Here, the model 3 exists. Fast as hell with five adult passengers. Tesla is killing it.
A week ago I attended a three hour presentation by a local foundry, CWC, on where the parent company, Textron, expects to find future sales.
Not so good for the “big three” as they see China and India increasing sales to gain on the Japanese car companies. I was bored out of my mind, I didn’t take notes because they all talked incessantly about safety, and safety, and then safety.
But, it’s a real world market, Germany has the largest casting foundry facility while China has the most casting foundry output of any nation.
American foundry’s are down over 50% from just 10 years ago and no sign of stopping the slide let alone increasing that market share. In fact three years ago CWC came very close to shutting down as well.
Thanks to new gas mileage mandates, American companies are scrambling trying to invent lighter weight/stronger cams and crankshafts to help auto manufactures of all nations create a lighter auto to meet the new government requirements.
CWC seems intent on finding foreign auto manufacturers to remain solvent going forward. China, India, Asia more so than American companies, even though they indicated Ford was selling a shit ton of trucks presently, FiatChysler didn’t seem to be a big customer of theirs.
They also expressed great joy in the fact that after two years of development their new auto casting line needs a few more tweaks before it goes online.

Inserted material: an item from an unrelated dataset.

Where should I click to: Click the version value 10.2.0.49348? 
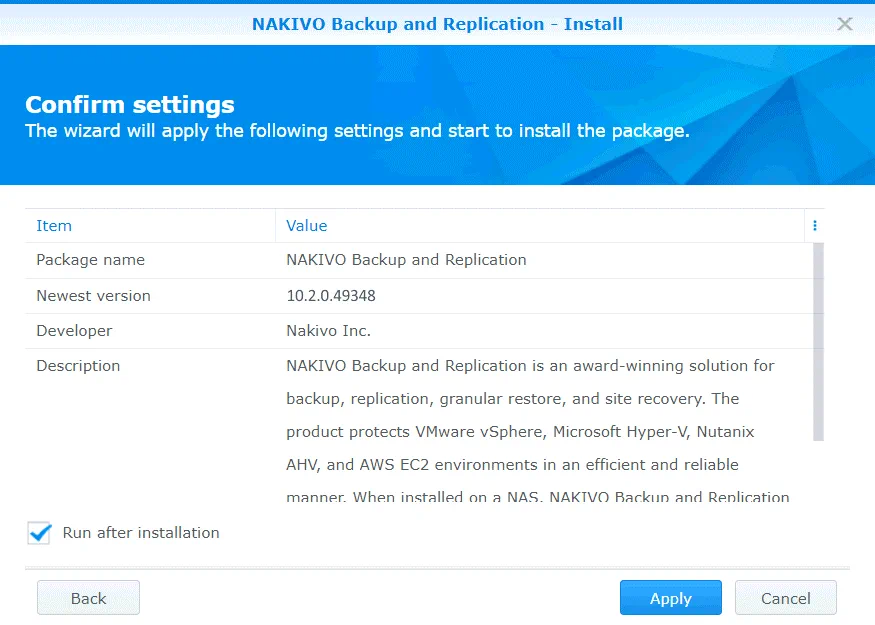tap(331, 296)
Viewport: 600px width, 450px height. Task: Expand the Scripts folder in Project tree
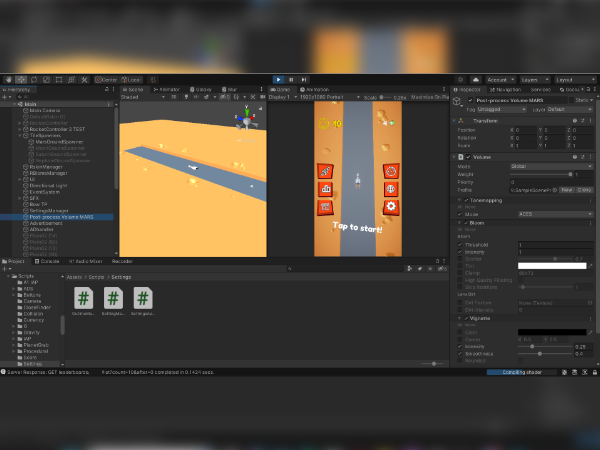(8, 276)
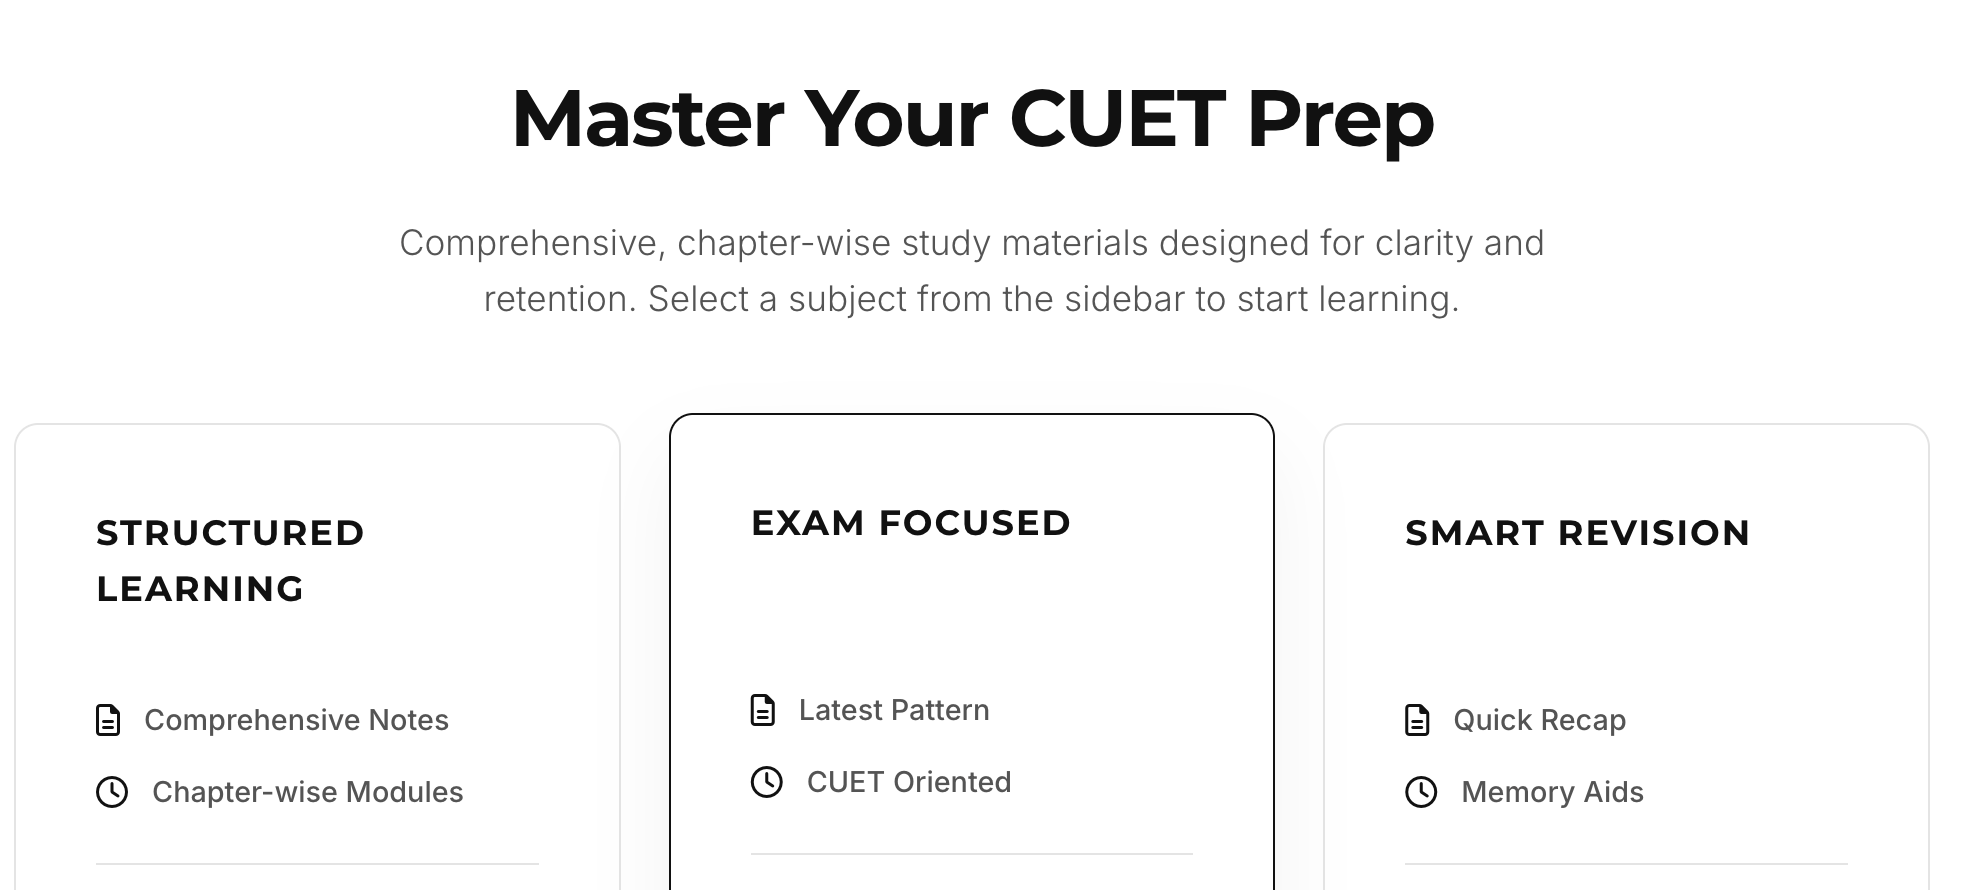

The new auto line will reduce required manpower while increasing output and increased quality.
Later at the meet and greet I was asked what my favorite part of the presentation was by the facility manager Pat.
I replied, after Gene got up and said he was going to delve into safety more than the other three did I thought I was going to fall asleep, and then 15 minutes later he said he was losing his voice, I praised the Lord.

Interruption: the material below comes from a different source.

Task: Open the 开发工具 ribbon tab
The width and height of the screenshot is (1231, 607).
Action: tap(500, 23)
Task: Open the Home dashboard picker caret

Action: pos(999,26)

Pat laughed because Gene was right behind me when I said it, he was not amused. Good thing I don’t work for Gene….
Speaking of quality, another manufacturer, L3 Comunications, is down to 100 workers in a 900,000 sq foot facility, just five years ago they had 400, in the 1980’s they had 6,000 men working.
They make the engine for the M60 tank used by Egypt and Israel. Along with the engine they used to make the transmission for the Bradley, the gun turret for the M1, and research and development of the Humvee.
They lost all contracts except the engine, no new contracts on the horizon.
It’s a contract year for the UAW, the union leaders have told the remaining workers that if anyone from management asks about quality or output, the union will file a harassment lawsuit.
The union is producing 40% acceptable parts, and 60% scrap, the present contract pays the union worker full pay and benefits to produce X amount of parts, the part does not have to be a quality part.
This is a legacy engine, these shit for brains union workers just don’t understand, when there is no longer a demand for the only engine they produce, no matter what contract is signed, they are done.
Star- I’ll take the Elio for $7,300, a stunning 84 MPG, only have to fork out the money for three tires to buy a new set. Forget Tesla….heh.